While in urban areas Palestinians may enjoy a limited sense of having some control over their lives and future, it is less than a 15-minute drive in any direction – and often less – from the centre of any “sovereign” Palestinian area before Israeli authorities are again in control.
The diverse array of restrictions on Palestinian movement applied by military authorities have created an archipelago of isolated cantons in the occupied territories despite international hopes for an independent Palestinian state.
Although physical barriers on movement like checkpoints, closures, fences and walls have previously received attention in the international press, the creation of less visible restrictions like temporary checkpoints and the application of a highly complex and extremely expensive system of traffic laws have just as much – if not more – of an impact on the ability of Palestinians to persist in their homeland.
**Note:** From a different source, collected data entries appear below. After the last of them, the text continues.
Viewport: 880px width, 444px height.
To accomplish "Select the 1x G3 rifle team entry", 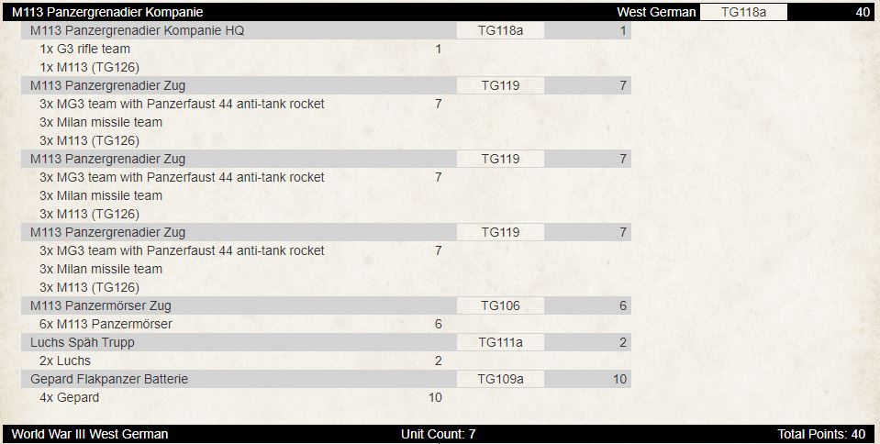I will pyautogui.click(x=84, y=49).
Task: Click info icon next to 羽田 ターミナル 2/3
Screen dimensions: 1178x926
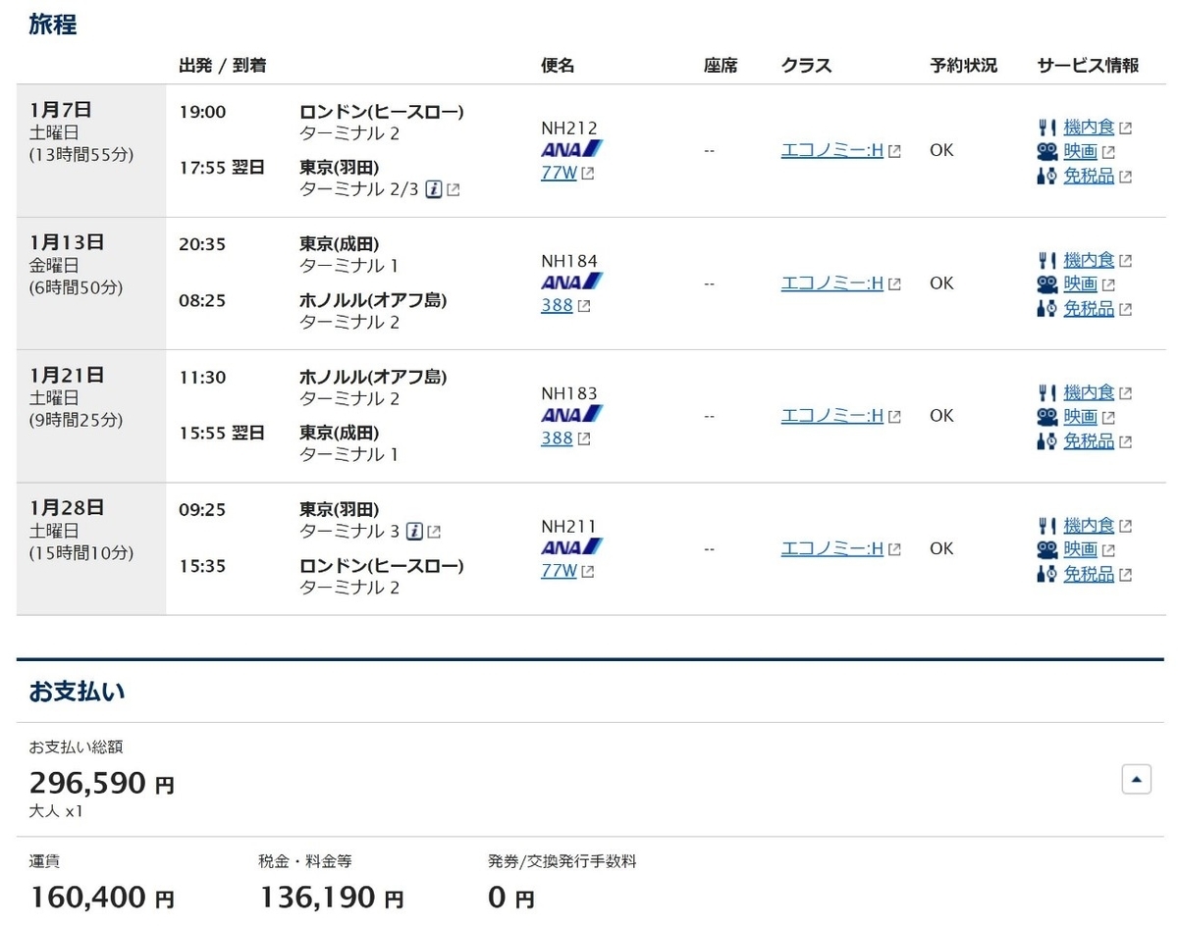Action: pos(433,189)
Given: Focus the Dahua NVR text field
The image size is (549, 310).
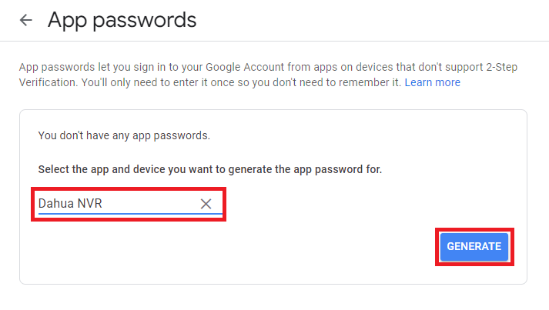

Jeryes, the Bethlehem local reportedly stopped and searched by police for no apparent reason, told MEE that he has become used to limiting his travel outside of the small island of Palestinian control he lives in – an area not more than a few square kilometres – for fear of encountering Israeli authorities.
“I don’t go to many of the places I used to go or where I would go with my family for picnics when I was young, because I’m afraid I’ll get in trouble for some small thing,” he told MEE.
“I am always afraid of accidentally driving into a checkpoint or settlement and being stopped because they think I shouldn’t be there. I’m always afraid of them.”